• WHAT TO WORK ON
Echo the data from the line with "Соглашение о конфиденциальности (936, 1476)" to the line with "22 (63, 252)", both ends included.

(Rows of pointing data)
★ ★ ★ ★ ★ ★ ★

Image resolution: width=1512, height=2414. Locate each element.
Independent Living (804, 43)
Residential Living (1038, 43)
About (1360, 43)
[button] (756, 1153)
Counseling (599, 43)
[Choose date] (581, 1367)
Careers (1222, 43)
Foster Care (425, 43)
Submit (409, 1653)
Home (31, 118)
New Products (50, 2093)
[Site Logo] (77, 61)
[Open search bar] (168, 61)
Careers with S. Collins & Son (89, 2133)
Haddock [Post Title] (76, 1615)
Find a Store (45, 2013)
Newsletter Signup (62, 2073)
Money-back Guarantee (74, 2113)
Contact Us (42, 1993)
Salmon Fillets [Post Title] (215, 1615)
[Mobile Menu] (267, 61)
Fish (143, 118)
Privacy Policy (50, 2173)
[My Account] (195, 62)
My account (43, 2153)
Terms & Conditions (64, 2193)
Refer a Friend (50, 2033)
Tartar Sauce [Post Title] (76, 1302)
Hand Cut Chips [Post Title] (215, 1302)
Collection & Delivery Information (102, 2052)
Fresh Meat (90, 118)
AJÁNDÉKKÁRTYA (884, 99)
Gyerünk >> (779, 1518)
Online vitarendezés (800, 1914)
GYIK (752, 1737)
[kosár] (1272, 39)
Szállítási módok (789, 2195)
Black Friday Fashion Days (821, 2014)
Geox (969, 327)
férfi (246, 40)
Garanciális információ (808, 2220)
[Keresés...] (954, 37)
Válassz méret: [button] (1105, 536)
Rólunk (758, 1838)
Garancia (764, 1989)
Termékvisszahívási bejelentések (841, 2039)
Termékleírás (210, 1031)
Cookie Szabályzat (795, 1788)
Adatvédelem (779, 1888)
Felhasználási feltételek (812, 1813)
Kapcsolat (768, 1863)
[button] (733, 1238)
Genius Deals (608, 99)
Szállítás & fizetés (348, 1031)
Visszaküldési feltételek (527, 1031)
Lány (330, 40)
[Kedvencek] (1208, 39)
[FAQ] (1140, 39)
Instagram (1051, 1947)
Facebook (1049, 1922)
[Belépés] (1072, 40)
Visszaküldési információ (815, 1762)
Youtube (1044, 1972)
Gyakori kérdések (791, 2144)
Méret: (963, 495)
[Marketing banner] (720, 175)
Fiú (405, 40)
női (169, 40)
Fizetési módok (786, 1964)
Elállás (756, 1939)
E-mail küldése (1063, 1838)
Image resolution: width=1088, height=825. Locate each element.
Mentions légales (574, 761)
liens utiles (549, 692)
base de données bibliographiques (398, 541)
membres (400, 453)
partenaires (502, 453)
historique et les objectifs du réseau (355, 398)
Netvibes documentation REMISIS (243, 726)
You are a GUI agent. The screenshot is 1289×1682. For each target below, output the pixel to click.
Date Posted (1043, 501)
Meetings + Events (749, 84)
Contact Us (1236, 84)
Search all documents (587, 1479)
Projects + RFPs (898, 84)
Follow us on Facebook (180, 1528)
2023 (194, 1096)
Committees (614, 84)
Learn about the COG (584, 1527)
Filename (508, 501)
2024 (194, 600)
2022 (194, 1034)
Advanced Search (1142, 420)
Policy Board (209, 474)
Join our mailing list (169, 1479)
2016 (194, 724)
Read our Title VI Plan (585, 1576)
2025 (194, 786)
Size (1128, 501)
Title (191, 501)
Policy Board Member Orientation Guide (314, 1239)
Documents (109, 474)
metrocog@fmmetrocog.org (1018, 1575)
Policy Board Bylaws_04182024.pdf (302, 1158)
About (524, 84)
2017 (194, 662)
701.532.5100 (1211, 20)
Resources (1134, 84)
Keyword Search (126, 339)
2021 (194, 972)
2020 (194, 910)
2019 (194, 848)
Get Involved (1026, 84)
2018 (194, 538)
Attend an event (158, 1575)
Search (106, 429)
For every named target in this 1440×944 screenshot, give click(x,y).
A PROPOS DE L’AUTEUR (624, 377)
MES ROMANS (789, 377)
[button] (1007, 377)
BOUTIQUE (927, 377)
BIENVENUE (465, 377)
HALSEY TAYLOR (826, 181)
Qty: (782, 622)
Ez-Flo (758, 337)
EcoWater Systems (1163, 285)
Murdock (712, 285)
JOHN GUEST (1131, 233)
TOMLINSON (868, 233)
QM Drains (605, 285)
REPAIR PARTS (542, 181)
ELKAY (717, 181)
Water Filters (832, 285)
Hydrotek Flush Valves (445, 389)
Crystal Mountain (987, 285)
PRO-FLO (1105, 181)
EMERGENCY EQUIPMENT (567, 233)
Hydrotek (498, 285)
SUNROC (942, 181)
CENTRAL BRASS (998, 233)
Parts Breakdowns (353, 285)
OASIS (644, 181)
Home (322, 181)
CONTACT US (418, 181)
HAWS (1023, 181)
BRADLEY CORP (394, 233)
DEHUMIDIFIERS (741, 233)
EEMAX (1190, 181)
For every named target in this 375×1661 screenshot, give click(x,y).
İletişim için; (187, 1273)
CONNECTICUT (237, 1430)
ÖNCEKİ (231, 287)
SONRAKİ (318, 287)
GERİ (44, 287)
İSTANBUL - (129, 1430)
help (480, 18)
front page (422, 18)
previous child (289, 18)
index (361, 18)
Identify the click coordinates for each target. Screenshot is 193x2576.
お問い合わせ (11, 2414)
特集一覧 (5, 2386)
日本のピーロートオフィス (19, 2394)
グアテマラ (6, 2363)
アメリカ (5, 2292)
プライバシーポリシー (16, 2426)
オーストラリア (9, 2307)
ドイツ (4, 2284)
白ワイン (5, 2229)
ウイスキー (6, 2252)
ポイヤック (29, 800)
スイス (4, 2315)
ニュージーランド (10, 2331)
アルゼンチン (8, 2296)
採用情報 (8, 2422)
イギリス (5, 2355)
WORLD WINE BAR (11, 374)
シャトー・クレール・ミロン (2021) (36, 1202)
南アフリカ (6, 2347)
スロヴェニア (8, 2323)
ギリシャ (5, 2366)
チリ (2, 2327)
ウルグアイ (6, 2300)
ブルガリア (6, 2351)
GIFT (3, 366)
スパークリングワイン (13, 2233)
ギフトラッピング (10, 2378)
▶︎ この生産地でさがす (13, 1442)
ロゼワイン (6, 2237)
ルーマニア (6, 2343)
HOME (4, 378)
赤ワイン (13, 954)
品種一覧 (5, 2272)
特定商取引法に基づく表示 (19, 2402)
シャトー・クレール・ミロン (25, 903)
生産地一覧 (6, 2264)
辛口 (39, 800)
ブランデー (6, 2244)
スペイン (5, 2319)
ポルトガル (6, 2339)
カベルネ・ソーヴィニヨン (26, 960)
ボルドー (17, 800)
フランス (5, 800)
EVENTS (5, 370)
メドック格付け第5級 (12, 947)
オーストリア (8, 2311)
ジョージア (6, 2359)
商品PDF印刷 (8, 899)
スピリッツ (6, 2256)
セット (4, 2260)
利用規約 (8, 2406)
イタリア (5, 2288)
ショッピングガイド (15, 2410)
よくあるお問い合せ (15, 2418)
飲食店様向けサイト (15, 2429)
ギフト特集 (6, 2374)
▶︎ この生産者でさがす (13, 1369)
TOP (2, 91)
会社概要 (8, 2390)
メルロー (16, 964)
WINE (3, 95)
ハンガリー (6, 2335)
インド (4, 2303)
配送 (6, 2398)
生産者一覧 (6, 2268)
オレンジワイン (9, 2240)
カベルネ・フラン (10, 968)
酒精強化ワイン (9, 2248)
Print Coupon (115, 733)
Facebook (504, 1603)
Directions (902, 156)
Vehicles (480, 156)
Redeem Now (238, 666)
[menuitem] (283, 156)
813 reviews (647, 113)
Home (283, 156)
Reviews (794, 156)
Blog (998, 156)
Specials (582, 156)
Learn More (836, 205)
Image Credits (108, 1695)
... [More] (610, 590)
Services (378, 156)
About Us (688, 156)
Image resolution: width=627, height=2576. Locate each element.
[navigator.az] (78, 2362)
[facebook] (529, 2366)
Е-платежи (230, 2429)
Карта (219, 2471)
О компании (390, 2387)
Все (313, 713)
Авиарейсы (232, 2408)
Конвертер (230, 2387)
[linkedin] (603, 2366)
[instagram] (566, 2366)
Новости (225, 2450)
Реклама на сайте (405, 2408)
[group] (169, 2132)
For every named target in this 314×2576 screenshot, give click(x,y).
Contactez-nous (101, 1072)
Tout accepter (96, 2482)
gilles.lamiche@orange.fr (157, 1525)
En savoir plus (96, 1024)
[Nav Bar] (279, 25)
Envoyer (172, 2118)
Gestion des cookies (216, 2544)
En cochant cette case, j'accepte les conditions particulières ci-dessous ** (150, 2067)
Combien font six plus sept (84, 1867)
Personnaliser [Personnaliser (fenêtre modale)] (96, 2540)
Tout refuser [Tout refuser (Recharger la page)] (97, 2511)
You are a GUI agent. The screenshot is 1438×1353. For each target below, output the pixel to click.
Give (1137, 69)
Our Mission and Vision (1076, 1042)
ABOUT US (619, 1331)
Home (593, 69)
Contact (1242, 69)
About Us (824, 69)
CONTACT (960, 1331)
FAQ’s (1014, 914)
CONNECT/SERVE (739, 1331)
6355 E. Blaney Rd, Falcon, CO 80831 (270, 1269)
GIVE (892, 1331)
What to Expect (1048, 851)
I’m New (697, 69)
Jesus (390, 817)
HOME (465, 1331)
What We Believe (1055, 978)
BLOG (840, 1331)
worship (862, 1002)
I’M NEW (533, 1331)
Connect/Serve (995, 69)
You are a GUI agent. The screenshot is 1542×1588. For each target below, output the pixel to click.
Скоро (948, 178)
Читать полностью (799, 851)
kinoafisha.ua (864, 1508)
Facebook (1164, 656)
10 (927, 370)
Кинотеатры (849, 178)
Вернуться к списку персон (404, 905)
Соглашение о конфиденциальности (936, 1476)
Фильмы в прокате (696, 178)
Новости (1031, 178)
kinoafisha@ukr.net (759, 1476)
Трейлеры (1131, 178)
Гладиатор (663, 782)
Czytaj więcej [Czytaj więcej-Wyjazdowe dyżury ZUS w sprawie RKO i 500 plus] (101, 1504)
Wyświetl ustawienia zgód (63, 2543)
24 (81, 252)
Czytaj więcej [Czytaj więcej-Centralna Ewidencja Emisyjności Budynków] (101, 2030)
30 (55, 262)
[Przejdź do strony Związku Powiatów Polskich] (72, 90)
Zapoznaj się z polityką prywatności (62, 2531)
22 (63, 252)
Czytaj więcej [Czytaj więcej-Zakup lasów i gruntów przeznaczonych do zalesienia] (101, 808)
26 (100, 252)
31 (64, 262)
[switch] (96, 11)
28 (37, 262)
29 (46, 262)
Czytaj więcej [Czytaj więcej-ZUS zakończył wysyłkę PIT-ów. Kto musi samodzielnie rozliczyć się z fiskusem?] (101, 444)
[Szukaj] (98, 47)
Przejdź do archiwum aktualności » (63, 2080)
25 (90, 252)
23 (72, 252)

★ ★ ★ ★ ★ ★ ★

• FINISHED EXERCISE
Соглашение о конфиденциальности (936, 1476)
Фильмы в прокате (696, 178)
Новости (1031, 178)
kinoafisha@ukr.net (759, 1476)
Трейлеры (1131, 178)
Гладиатор (663, 782)
Czytaj więcej [Czytaj więcej-Wyjazdowe dyżury ZUS w sprawie RKO i 500 plus] (101, 1504)
Wyświetl ustawienia zgód (63, 2543)
24 (81, 252)
Czytaj więcej [Czytaj więcej-Centralna Ewidencja Emisyjności Budynków] (101, 2030)
30 (55, 262)
[Przejdź do strony Związku Powiatów Polskich] (72, 90)
Zapoznaj się z polityką prywatności (62, 2531)
22 (63, 252)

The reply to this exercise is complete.